En conséquence, le Gatorade Trust et l’UF ont tous deux énormément profité. En 2015, le Trust avait gagné bien plus d’un milliard de dollars en redevances, dont 20 %, soit environ 281 millions de dollars, revenaient à UF. La formule des cinq cents par gallon a été remplacée par un pourcentage : entre 1,9 % et 3,6 % selon la quantité de Gatorade vendue annuellement, selon Darren Rovell d’ESPN, l’Université en prenant un cinquième. Les fonds ont été investis dans l’Institut de génétique de l’école, le Whitney Marine Laboratory à St. Augustine, et pour aider à disperser les fonds de démarrage pour les subventions.

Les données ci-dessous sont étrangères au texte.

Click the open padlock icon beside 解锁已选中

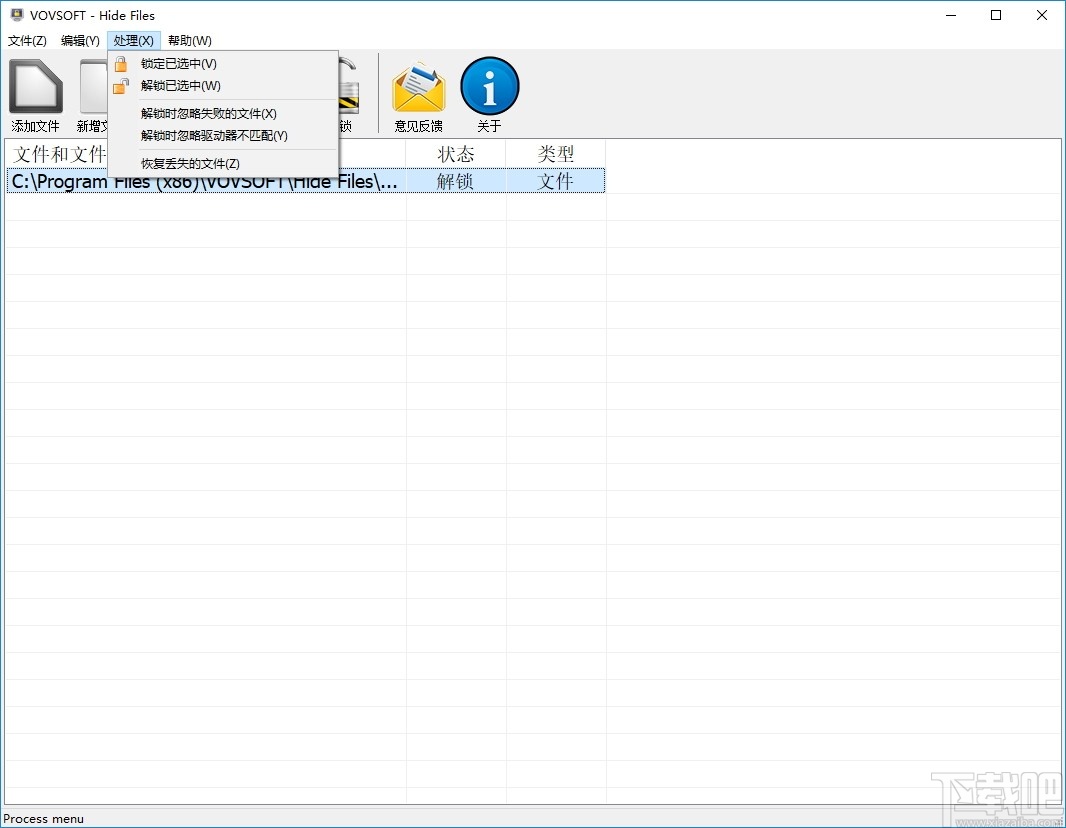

L’école a naturellement une affinité pour la substance, mais cela peut parfois entrer en conflit avec d’autres accords de marketing. En 2016, l’équipe féminine de basket-ball de l’université de Floride a participé au tournoi de la NCAA, qui était sponsorisé par Powerade, une boisson sportive concurrente fabriquée par Coca-Cola. En guise de compromis, les joueuses ont déversé leur Gatorade dans des bouteilles et des gobelets Powerade. La boisson née sur le campus – une qui leur a rapporté près de 300 millions de dollars à ce jour – passe toujours en premier.